Metabolic Pathways: Series of reactions. The product of one step is a reactant for the next step in the pathway.

Name and explain the two types of anabolic pathways.

Anabolic Pathways: Are synthesis pathways and are a series of chemical reactions to create more complex molecules from simpler molecules. Requires energy input and is energetically unfavorable if not coupled.

Catabolic Pathways: Are breakdown pathways and are a series of chemical reactions to convert more complex molecules into simpler molecules. Releases energy and is energetically favorable

Name the common energy management molecules and explain how they interact with the two types of metabolic pathways.

Common energy management molecules are ATP and NADH/NADPH

Catabolic: The energy released by catabolic pathway reactions is used to produce ATP and NADH/NADPH.

Anabolic: ATP and NADH/NADPH provide energy to anabolic pathways reactions that require energy.

Note: You can use the energy management molecules reactions to predict whether a reaction is a part of catabolic or anabolic pathways.

Explain how energy management molecules perform in their own chemical reactions.

• ATP to ADP reactions by transferring phosphates.

  -releases energy

• NAD+ to NADH and NADP+ to NADPH reactions transfers electrons.

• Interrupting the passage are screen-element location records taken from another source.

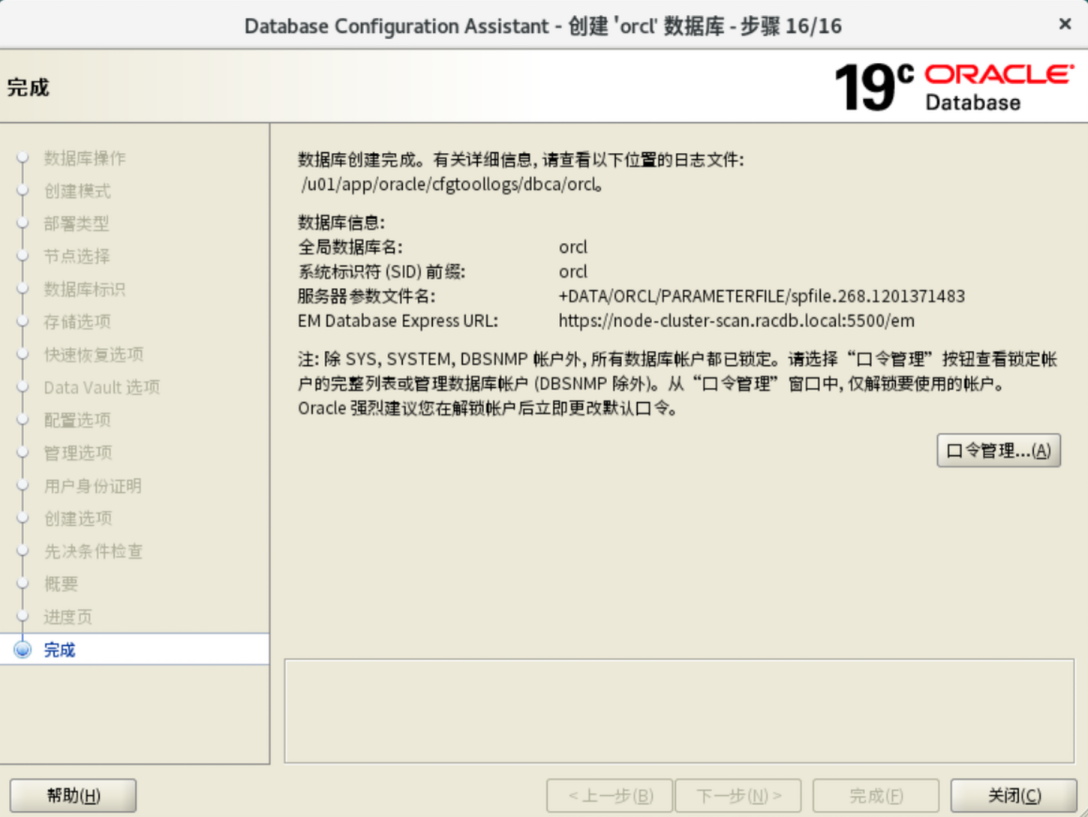Select the 创建模式 step
1088x817 pixels.
pos(77,191)

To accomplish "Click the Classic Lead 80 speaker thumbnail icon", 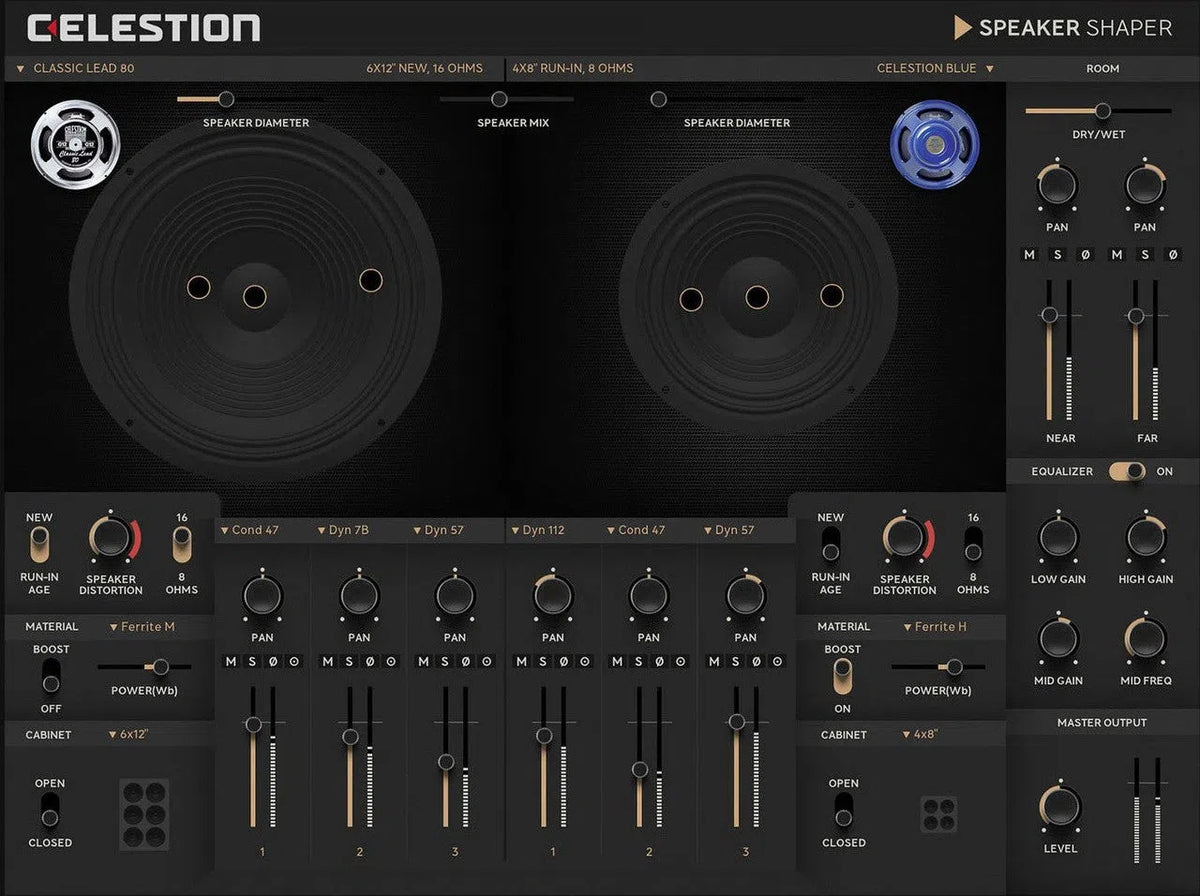I will (75, 145).
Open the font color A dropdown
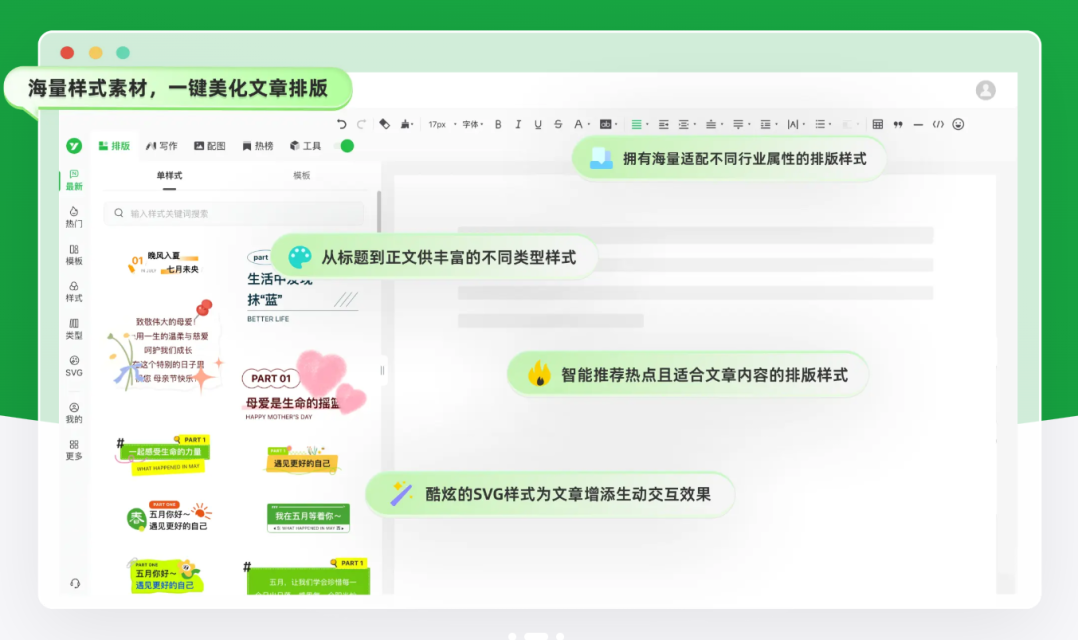Viewport: 1078px width, 640px height. point(579,124)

  -A proton (1) and electrons ( 2e-) are added to NADH, leaving behind a proton that’s donated to surrounding environment.

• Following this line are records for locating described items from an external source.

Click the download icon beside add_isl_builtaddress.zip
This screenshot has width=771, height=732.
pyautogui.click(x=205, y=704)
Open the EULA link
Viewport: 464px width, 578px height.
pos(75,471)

Give a definition of redox reactions.

Redox reactions involve the transfer of electrons from one molecule to another. Redox in biologic reactions often involves gain or loss of bonds between carbon and hydrogen.

What are the differences between reduction and oxidation?

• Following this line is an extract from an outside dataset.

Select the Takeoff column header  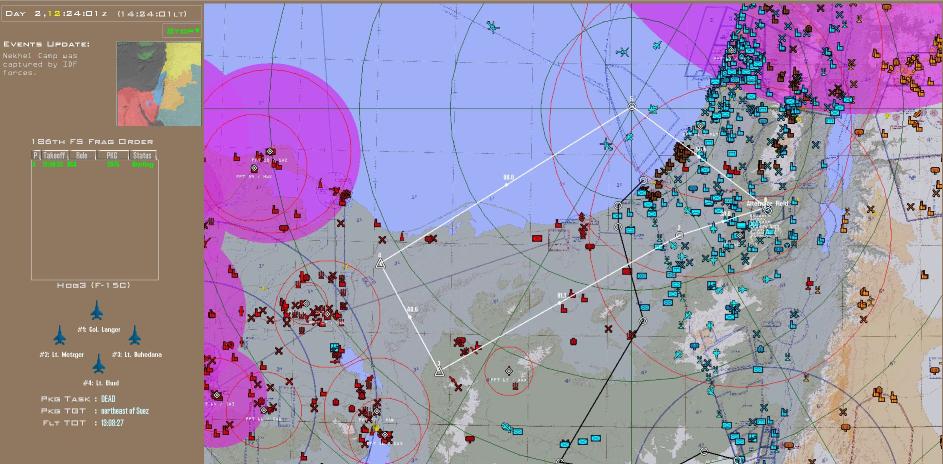pos(53,155)
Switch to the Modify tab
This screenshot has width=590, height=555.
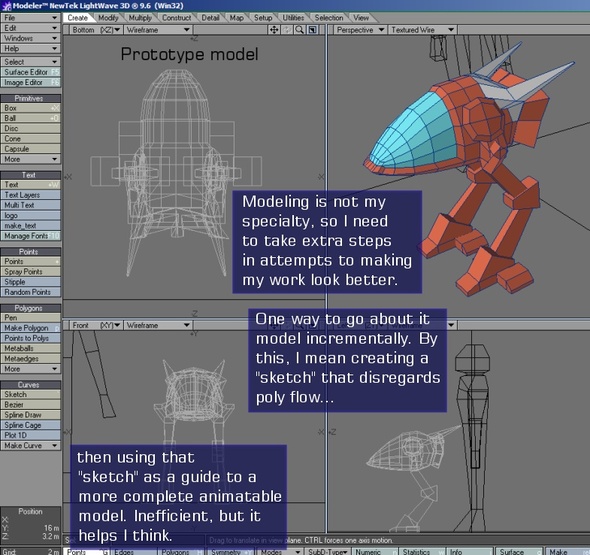tap(108, 18)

Oxidation: Oxidation is a loss of electrons A loss of bonds between C and H, but a gain of bonds between C and O.

Reduction: Reduction is a gain of electrons. A gain if bonds between C and H, but a loss of bonds between C and O.

How can can cells keep a reaction favorable as it moves towards equilibrium (delta G become less negative)

Since Delta G is the sum of all the individual reactions in the pathway, (even if some reactions are unfavorable), as long as the net some is favorable the process will still happen.

Explain how substrate concentrations influence the favorability of reactions.

• Increased substrate concentrations make a reaction more favorable. Delta G of the forward reaction becomes more negative as the system moves away from equilibrium.

• Decreased substrate concentrations make a reaction less favorable. Delta G of the forward reaction becomes more positive as the system moves toward equilibrium.

Explain how product concentrations influence the favorability of reactions.

If the product concentration is high, the reaction is unfavorable.

• Decreased product concentrations make the reaction more favorable. The delta G of the forward reaction becomes more negative as the system moves away from equilibrium.

• Increase product concentrations make the reaction less favorable. The delta G of the forward reaction becomes more positive as the system moves toward equilibrium.

What must cells do to maintain the metabolic pathways, cellular respiration and photosynthesis?

• Couple favorable and and unfavorable processes

• Maintain high substrate concentrations

• Maintain low product concentrations

Explain osmosis and how aquaporins effects solute concentrations.

Osmosis is the movement of water across a selectively permeable membrane. Solute concentrations are not at equilibrium, but solutes can’t cross membranes, but water movement is towards equilbrium. Water always follows solutes, meaning water moves across the membrane from areas of low concentrations to areas of high concentrations.

Aquaporins are proteins that function as water channels across cell membranes. They’re needed to facilitate to movement of water in the cell.

• Hypertonic: Contains a high solute concentration. Water flows out of the cell and the cell shrinks.

• Isotonic: Similar or the same solute concentration. Water flows in and out of the cell at the same time. Cell is kept stable.

• Hypotonic: Contains a low solute concentration. Water flows into the cell and the cell swells or burst.

Note: Osmosis is facilitated diffusion

Explain where energy to produce ATP comes from?

It comes from cellular respiration. Which takes glucose in the presence of oxygen and breaks it down into CO2 and water. This releases energy that can be used to produce ATP.